# Task to carry out
Copy the data from its first line through the line containing "Q&A (76, 1443)", inclusive, switching every "FAQ" to "Help" and leaving everything else unchanged.

*****

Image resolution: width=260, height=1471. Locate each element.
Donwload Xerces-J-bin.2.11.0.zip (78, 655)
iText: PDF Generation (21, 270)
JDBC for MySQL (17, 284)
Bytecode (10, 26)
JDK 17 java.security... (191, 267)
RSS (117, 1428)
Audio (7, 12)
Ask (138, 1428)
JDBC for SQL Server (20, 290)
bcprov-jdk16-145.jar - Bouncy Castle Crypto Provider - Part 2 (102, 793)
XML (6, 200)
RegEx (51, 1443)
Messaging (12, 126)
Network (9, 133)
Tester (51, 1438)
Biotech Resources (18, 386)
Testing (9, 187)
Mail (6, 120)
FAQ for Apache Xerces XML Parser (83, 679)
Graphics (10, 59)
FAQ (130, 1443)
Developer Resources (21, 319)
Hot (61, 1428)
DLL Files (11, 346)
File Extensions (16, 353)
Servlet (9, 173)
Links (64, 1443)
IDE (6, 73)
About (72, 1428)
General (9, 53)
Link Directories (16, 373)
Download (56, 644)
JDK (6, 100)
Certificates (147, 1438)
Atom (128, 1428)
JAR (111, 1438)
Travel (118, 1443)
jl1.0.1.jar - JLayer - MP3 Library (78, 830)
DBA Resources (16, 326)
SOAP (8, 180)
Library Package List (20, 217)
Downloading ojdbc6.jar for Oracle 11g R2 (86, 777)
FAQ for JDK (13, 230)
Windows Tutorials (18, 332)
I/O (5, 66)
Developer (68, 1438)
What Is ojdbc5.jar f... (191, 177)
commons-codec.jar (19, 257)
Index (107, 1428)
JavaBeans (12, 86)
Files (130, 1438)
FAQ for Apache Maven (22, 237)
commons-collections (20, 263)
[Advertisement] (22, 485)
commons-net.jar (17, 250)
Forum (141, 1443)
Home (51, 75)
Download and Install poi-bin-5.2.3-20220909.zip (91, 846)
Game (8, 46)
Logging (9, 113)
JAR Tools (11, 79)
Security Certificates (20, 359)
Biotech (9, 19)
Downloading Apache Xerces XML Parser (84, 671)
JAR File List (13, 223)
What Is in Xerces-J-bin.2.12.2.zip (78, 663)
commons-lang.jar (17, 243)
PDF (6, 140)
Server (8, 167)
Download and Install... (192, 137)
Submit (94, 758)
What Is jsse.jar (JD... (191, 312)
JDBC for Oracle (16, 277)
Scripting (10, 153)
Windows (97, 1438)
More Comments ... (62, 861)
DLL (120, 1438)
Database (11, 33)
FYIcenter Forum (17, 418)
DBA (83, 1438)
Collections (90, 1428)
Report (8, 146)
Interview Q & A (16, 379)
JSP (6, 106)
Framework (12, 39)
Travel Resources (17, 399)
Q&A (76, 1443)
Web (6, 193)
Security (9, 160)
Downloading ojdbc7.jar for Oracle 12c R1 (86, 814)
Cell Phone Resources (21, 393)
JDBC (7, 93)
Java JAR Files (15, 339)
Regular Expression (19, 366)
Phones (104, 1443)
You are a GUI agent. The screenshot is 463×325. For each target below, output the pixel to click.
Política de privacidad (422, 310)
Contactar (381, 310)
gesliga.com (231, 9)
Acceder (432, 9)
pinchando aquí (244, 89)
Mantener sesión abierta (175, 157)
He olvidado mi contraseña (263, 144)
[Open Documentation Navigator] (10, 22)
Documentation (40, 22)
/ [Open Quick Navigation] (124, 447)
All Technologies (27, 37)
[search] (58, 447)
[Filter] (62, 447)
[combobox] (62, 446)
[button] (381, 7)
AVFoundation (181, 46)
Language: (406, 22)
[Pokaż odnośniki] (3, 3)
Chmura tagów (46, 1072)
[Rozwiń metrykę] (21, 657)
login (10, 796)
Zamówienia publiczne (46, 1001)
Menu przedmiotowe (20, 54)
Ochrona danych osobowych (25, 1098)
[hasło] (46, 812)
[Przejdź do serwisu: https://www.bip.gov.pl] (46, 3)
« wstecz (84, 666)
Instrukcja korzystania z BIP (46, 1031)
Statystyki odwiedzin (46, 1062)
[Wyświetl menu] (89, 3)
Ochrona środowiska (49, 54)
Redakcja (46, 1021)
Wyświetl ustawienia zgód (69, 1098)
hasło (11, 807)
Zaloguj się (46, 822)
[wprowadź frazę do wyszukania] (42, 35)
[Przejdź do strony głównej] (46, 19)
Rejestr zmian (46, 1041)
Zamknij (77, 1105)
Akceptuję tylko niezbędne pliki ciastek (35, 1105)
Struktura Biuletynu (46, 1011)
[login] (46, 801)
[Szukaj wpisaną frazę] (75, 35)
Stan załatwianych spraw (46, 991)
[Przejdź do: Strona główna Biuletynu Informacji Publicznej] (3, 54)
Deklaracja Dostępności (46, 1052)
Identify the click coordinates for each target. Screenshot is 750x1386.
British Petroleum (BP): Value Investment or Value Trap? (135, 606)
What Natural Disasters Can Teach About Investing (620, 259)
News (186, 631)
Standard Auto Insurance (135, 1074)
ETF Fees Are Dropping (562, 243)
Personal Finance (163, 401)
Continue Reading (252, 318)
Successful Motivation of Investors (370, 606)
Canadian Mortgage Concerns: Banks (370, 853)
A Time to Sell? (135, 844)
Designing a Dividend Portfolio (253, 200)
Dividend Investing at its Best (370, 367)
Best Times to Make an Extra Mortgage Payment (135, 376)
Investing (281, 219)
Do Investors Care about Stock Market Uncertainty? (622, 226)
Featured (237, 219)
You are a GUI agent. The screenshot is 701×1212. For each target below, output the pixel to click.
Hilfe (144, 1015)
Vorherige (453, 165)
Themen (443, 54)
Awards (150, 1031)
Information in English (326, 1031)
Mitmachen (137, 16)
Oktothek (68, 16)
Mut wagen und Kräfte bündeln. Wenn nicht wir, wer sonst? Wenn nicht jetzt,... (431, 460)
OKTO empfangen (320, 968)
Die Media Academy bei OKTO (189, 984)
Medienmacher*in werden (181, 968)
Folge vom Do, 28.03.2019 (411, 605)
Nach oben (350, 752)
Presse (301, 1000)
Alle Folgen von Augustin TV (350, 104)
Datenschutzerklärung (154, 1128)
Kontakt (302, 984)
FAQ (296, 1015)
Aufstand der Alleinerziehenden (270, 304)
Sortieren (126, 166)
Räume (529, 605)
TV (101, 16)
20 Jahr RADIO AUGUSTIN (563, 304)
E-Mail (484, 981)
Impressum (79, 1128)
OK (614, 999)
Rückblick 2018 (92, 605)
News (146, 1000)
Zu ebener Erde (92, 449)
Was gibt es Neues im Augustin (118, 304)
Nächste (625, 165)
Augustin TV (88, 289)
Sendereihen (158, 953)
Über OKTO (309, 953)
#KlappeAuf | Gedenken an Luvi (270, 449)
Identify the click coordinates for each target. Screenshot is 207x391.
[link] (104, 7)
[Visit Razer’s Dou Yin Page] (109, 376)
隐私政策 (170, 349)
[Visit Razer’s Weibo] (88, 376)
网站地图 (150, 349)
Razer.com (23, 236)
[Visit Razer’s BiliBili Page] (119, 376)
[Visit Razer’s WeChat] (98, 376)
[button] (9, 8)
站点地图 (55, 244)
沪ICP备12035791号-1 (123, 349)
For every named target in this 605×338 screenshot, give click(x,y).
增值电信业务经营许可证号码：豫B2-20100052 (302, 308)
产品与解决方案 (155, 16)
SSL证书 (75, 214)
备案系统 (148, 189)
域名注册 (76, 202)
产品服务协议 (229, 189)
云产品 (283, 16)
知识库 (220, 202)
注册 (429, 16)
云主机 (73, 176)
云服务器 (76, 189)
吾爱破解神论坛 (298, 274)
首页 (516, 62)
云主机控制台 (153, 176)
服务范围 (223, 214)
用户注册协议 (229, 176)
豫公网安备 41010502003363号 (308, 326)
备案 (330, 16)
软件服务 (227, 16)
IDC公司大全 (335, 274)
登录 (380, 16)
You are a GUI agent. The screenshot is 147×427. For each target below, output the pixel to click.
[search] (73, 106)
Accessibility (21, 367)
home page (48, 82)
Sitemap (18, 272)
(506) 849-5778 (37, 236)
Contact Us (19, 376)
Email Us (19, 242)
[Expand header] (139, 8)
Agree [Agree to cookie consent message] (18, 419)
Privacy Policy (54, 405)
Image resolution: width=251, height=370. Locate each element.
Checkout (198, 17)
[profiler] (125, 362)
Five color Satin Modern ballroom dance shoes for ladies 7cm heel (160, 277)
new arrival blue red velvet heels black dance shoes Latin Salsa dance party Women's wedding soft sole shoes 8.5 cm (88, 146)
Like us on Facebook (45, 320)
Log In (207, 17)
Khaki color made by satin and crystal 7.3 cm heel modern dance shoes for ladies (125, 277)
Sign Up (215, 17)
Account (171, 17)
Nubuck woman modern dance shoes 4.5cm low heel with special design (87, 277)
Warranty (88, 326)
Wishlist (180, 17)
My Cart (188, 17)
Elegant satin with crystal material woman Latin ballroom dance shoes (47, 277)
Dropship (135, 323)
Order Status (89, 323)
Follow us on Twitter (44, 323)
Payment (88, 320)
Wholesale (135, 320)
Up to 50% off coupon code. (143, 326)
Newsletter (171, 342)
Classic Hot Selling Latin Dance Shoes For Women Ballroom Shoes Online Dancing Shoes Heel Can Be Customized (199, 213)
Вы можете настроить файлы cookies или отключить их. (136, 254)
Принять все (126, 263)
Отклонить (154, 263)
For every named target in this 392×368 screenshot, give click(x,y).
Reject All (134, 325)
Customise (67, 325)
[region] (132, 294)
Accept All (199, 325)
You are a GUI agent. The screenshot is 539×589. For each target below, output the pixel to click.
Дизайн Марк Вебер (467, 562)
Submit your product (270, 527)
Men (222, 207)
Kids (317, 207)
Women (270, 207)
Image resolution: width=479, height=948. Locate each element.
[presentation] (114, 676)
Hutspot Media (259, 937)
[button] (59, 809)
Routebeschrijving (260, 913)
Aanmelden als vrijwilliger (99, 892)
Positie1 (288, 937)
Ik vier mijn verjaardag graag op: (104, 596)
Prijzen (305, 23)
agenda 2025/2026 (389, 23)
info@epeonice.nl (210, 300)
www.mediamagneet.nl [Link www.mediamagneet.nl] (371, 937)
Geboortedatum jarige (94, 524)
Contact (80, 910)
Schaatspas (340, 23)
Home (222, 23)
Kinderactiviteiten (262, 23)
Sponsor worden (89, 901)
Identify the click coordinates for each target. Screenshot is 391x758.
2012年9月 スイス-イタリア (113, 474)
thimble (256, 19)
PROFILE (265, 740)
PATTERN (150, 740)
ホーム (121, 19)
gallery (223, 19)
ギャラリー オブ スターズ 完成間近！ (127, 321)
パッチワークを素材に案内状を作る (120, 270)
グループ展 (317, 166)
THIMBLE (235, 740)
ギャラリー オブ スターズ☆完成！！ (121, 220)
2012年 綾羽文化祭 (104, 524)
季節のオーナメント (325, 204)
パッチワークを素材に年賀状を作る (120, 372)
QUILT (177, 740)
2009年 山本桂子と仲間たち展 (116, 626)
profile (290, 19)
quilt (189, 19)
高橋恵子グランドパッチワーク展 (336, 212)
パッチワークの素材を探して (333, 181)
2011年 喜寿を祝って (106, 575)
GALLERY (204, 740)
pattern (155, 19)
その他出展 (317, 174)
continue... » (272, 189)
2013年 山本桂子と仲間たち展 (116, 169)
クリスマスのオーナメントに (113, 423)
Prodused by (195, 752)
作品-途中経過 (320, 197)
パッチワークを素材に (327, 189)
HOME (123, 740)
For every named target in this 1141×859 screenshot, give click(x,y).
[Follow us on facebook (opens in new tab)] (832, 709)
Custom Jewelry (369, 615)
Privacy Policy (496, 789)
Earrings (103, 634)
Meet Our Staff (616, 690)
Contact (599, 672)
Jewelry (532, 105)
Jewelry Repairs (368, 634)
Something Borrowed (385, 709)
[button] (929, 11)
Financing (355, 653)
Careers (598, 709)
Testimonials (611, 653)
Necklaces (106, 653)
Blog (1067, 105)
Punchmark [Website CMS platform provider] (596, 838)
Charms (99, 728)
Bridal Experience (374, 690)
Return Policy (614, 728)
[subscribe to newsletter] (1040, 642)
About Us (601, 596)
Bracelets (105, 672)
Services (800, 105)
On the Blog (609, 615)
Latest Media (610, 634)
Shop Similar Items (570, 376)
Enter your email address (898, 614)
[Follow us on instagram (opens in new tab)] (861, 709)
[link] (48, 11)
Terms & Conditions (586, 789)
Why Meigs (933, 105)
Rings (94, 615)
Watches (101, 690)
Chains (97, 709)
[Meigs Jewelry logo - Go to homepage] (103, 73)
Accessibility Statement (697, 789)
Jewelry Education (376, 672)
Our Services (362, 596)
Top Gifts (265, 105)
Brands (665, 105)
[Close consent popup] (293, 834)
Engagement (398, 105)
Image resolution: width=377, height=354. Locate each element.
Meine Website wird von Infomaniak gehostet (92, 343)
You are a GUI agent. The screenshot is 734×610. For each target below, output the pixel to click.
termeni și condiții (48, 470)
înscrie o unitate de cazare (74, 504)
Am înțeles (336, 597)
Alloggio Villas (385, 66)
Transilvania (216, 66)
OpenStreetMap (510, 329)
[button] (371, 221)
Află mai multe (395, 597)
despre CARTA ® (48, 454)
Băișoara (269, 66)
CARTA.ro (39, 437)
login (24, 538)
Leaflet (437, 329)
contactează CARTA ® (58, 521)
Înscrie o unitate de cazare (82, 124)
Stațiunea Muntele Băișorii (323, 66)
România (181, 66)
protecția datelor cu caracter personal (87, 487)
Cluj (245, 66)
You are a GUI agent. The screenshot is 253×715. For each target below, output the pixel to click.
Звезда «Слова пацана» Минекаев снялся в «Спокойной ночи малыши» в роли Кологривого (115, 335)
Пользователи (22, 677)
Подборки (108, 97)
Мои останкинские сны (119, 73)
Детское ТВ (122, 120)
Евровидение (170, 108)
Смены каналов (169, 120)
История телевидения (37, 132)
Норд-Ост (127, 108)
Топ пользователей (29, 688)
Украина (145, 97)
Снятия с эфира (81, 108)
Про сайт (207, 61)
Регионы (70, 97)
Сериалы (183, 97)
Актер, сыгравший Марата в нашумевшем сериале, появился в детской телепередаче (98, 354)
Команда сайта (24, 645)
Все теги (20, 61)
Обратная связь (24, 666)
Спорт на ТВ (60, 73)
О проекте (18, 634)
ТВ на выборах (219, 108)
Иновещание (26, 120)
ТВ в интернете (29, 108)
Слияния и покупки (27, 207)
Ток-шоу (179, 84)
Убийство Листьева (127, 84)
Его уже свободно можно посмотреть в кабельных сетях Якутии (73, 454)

*****

# Answer to this problem
Image resolution: width=260, height=1471. Locate each element.
Donwload Xerces-J-bin.2.11.0.zip (78, 655)
iText: PDF Generation (21, 270)
JDBC for MySQL (17, 284)
Bytecode (10, 26)
JDK 17 java.security... (191, 267)
RSS (117, 1428)
Audio (7, 12)
Ask (138, 1428)
JDBC for SQL Server (20, 290)
bcprov-jdk16-145.jar - Bouncy Castle Crypto Provider - Part 2 (102, 793)
XML (6, 200)
RegEx (51, 1443)
Messaging (12, 126)
Network (9, 133)
Tester (51, 1438)
Biotech Resources (18, 386)
Testing (9, 187)
Mail (6, 120)
Help for Apache Xerces XML Parser (83, 679)
Graphics (10, 59)
Help (130, 1443)
Developer Resources (21, 319)
Hot (61, 1428)
DLL Files (11, 346)
File Extensions (16, 353)
Servlet (9, 173)
Links (64, 1443)
IDE (6, 73)
About (72, 1428)
General (9, 53)
Link Directories (16, 373)
Download (56, 644)
JDK (6, 100)
Certificates (147, 1438)
Atom (128, 1428)
JAR (111, 1438)
Travel (118, 1443)
jl1.0.1.jar - JLayer - MP3 Library (78, 830)
DBA Resources (16, 326)
SOAP (8, 180)
Library Package List (20, 217)
Downloading ojdbc6.jar for Oracle 11g R2 (86, 777)
Help for JDK (13, 230)
Windows Tutorials (18, 332)
I/O (5, 66)
Developer (68, 1438)
What Is ojdbc5.jar f... (191, 177)
commons-codec.jar (19, 257)
Index (107, 1428)
JavaBeans (12, 86)
Files (130, 1438)
Help for Apache Maven (22, 237)
commons-collections (20, 263)
[Advertisement] (22, 485)
commons-net.jar (17, 250)
Forum (141, 1443)
Home (51, 75)
Download and Install poi-bin-5.2.3-20220909.zip (91, 846)
Game (8, 46)
Logging (9, 113)
JAR Tools (11, 79)
Security Certificates (20, 359)
Biotech (9, 19)
Downloading Apache Xerces XML Parser (84, 671)
JAR File List (13, 223)
What Is in Xerces-J-bin.2.12.2.zip (78, 663)
commons-lang.jar (17, 243)
PDF (6, 140)
Server (8, 167)
Download and Install... (192, 137)
Submit (94, 758)
What Is jsse.jar (JD... (191, 312)
JDBC for Oracle (16, 277)
Scripting (10, 153)
Windows (97, 1438)
More Comments ... (62, 861)
DLL (120, 1438)
Database (11, 33)
FYIcenter Forum (17, 418)
DBA (83, 1438)
Collections (90, 1428)
Report (8, 146)
Interview Q & A (16, 379)
JSP (6, 106)
Framework (12, 39)
Travel Resources (17, 399)
Q&A (76, 1443)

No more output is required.